■ **Prompt**: Which lines of the records below should be extracted verbatim? Begin at the line containing "This screenshot has height=746, width=1568." and stop after the line containing "at (351, 59).", copying only those lines.

━━━ Record excerpts ━━━

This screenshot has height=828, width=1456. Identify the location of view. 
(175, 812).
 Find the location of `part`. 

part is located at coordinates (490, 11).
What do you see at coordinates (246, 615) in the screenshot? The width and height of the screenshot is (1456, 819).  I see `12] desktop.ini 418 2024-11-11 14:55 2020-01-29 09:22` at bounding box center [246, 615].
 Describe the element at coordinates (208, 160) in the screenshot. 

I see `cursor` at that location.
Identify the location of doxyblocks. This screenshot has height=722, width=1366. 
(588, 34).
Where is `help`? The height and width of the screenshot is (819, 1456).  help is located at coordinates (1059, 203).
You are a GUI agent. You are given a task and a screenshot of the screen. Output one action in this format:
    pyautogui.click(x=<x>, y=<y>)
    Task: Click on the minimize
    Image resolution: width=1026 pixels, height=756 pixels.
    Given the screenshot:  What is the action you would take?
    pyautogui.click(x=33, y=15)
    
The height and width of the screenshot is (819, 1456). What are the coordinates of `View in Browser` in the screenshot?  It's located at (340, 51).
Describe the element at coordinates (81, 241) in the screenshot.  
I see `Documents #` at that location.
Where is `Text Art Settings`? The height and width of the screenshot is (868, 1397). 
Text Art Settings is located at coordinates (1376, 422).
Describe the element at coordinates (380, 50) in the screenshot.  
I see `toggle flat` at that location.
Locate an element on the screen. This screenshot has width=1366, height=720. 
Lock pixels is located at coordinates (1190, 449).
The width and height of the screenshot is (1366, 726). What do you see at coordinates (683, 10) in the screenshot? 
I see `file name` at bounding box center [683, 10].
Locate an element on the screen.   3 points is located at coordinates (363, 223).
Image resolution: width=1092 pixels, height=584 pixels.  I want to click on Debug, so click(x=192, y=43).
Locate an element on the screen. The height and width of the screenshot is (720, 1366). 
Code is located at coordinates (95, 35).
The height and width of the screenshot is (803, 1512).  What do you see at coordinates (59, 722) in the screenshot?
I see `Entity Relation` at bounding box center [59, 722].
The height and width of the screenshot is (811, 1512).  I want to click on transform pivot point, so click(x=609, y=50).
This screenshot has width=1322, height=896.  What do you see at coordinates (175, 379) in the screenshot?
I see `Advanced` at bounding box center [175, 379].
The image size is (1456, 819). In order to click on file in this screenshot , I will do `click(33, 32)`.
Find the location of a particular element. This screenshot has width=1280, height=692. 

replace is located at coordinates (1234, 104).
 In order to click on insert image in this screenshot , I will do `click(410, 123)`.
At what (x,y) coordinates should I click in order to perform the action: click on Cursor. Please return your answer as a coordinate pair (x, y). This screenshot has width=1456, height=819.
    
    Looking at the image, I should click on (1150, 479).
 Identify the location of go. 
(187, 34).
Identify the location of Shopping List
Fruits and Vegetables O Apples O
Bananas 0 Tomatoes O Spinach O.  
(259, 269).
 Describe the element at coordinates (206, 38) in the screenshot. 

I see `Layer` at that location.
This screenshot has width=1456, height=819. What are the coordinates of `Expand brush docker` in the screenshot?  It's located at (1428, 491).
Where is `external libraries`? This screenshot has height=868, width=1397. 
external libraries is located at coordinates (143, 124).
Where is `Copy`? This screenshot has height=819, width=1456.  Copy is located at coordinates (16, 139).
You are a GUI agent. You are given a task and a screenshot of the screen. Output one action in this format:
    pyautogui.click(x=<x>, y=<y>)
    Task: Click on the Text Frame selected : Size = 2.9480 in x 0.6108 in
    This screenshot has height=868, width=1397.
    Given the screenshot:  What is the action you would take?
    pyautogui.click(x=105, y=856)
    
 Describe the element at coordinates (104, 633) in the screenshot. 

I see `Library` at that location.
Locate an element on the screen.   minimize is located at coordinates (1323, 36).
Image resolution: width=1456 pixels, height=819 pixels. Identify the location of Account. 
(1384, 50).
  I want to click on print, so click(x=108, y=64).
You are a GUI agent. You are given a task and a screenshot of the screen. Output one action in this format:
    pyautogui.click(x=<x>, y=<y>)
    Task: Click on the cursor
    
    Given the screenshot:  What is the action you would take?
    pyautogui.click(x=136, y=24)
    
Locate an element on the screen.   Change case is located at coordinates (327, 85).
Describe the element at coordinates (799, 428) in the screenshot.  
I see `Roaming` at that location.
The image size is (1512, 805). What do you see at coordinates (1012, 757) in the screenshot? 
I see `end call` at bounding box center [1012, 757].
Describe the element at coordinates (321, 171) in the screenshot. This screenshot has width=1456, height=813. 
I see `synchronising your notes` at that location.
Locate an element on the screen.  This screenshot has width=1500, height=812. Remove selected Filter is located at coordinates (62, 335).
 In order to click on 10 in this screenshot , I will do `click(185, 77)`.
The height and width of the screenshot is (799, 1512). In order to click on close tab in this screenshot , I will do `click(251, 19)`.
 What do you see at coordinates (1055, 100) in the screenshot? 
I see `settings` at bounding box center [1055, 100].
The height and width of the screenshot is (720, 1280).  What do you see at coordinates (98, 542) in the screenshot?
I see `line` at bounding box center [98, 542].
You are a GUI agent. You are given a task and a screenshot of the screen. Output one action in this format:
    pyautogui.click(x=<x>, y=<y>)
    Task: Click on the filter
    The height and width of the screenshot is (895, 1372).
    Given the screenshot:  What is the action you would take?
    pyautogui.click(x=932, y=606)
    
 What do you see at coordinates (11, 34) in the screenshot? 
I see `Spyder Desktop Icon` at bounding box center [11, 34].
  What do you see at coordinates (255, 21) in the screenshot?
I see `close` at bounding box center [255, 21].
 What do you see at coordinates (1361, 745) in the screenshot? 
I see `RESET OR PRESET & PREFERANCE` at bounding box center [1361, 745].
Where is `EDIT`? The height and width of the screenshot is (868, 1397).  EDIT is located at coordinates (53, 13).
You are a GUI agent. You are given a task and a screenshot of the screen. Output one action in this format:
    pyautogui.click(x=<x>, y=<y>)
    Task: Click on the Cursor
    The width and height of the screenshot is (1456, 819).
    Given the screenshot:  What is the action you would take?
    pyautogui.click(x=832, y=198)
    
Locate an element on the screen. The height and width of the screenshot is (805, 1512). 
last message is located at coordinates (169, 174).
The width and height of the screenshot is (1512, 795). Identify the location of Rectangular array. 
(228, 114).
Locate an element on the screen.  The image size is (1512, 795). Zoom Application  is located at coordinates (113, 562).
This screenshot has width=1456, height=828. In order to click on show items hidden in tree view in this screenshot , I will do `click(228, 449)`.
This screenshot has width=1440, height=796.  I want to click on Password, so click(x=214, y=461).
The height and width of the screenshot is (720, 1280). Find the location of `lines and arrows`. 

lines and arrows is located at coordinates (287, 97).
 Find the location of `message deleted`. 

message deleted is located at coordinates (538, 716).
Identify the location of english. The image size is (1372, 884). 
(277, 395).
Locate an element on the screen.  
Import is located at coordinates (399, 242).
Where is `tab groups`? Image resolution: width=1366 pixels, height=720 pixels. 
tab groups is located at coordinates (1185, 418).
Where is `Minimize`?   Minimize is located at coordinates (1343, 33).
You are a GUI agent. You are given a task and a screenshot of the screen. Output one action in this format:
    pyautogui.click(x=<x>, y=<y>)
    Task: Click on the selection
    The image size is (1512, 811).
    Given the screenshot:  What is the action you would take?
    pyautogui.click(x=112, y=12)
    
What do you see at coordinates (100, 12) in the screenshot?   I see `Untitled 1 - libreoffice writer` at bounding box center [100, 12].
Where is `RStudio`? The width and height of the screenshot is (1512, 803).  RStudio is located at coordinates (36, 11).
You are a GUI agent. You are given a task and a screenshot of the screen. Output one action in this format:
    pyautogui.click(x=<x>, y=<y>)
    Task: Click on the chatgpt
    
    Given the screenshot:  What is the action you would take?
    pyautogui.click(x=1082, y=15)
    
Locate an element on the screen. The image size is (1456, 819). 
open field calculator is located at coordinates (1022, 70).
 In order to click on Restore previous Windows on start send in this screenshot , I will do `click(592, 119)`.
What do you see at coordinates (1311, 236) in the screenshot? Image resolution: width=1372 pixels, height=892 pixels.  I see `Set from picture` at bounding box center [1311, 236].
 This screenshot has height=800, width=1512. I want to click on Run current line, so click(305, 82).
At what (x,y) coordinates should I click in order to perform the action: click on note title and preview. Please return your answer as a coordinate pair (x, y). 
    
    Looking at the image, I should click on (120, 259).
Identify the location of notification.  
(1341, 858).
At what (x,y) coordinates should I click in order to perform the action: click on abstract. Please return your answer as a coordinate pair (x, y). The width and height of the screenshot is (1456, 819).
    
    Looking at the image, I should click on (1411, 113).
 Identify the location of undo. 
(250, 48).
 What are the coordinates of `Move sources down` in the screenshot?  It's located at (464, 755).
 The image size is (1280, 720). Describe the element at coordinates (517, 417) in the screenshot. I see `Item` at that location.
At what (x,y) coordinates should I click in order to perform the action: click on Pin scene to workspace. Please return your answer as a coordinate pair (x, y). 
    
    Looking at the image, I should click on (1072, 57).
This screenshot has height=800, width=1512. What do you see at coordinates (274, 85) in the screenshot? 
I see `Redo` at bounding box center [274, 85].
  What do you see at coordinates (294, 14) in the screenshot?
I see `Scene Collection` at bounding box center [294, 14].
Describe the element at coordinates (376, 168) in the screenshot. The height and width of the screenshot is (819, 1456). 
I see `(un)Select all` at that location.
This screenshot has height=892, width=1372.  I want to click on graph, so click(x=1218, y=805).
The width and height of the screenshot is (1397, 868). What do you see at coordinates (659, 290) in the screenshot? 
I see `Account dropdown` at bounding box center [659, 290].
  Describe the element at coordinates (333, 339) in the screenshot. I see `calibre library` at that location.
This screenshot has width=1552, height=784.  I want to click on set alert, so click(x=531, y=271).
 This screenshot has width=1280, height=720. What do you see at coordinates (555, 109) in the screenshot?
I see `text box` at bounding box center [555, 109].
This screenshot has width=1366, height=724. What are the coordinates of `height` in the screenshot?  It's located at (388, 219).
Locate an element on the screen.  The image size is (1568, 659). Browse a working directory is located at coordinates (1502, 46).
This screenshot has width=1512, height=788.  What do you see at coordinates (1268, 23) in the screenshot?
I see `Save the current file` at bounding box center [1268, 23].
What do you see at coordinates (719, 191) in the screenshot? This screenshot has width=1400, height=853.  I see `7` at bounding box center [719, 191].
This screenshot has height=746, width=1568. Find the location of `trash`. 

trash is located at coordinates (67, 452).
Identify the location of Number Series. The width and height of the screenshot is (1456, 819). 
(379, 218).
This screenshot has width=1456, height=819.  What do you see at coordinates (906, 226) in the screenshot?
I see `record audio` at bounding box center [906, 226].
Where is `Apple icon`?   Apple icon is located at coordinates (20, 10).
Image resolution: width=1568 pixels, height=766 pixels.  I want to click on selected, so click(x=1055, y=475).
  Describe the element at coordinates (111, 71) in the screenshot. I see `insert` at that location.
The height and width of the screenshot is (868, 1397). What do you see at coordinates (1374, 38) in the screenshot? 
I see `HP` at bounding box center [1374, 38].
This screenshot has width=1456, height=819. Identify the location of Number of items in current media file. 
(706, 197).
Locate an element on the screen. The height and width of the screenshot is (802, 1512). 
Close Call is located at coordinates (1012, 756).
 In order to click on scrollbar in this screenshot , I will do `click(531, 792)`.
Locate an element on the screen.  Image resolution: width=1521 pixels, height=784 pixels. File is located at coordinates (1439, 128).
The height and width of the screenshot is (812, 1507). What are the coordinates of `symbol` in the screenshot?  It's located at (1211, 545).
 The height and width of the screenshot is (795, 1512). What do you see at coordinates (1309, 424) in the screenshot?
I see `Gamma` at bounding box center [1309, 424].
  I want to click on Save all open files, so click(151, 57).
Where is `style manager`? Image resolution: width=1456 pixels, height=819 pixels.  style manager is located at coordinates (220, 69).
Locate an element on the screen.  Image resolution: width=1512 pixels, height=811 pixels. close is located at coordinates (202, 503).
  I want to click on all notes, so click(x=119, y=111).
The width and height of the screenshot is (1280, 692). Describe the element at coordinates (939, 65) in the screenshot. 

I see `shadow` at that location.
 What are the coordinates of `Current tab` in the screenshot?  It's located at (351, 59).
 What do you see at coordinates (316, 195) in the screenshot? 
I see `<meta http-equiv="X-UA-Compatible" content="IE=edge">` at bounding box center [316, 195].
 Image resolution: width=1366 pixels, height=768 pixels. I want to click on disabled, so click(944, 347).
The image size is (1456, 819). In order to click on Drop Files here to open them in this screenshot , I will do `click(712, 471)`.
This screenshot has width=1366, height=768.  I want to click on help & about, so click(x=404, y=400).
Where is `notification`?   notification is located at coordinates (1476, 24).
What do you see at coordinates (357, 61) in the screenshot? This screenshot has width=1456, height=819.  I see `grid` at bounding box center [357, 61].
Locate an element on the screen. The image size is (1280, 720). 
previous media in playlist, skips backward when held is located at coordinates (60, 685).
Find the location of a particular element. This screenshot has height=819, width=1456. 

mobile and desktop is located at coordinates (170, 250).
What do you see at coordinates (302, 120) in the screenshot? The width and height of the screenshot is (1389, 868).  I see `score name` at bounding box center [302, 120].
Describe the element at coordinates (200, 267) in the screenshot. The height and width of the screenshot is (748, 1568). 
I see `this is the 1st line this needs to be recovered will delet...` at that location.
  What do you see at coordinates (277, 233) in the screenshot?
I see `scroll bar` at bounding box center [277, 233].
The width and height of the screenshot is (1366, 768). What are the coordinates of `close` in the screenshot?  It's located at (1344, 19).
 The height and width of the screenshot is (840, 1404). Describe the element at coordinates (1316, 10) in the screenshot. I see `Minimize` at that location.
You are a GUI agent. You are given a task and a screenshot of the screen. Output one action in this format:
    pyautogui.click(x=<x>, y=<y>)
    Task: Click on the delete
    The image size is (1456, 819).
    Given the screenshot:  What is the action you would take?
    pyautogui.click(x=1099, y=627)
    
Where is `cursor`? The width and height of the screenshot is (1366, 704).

━━━

■ **Completed task**:
This screenshot has height=746, width=1568. Find the location of `trash`. 

trash is located at coordinates (67, 452).
Identify the location of Number Series. The width and height of the screenshot is (1456, 819). 
(379, 218).
This screenshot has width=1456, height=819.  What do you see at coordinates (906, 226) in the screenshot?
I see `record audio` at bounding box center [906, 226].
Where is `Apple icon`?   Apple icon is located at coordinates (20, 10).
Image resolution: width=1568 pixels, height=766 pixels.  I want to click on selected, so click(x=1055, y=475).
  Describe the element at coordinates (111, 71) in the screenshot. I see `insert` at that location.
The height and width of the screenshot is (868, 1397). What do you see at coordinates (1374, 38) in the screenshot? 
I see `HP` at bounding box center [1374, 38].
This screenshot has width=1456, height=819. Identify the location of Number of items in current media file. 
(706, 197).
Locate an element on the screen. The height and width of the screenshot is (802, 1512). 
Close Call is located at coordinates (1012, 756).
 In order to click on scrollbar in this screenshot , I will do `click(531, 792)`.
Locate an element on the screen.  Image resolution: width=1521 pixels, height=784 pixels. File is located at coordinates (1439, 128).
The height and width of the screenshot is (812, 1507). What are the coordinates of `symbol` in the screenshot?  It's located at (1211, 545).
 The height and width of the screenshot is (795, 1512). What do you see at coordinates (1309, 424) in the screenshot?
I see `Gamma` at bounding box center [1309, 424].
  I want to click on Save all open files, so click(151, 57).
Where is `style manager`? Image resolution: width=1456 pixels, height=819 pixels.  style manager is located at coordinates (220, 69).
Locate an element on the screen.  Image resolution: width=1512 pixels, height=811 pixels. close is located at coordinates (202, 503).
  I want to click on all notes, so click(x=119, y=111).
The width and height of the screenshot is (1280, 692). Describe the element at coordinates (939, 65) in the screenshot. 

I see `shadow` at that location.
 What are the coordinates of `Current tab` in the screenshot?  It's located at (351, 59).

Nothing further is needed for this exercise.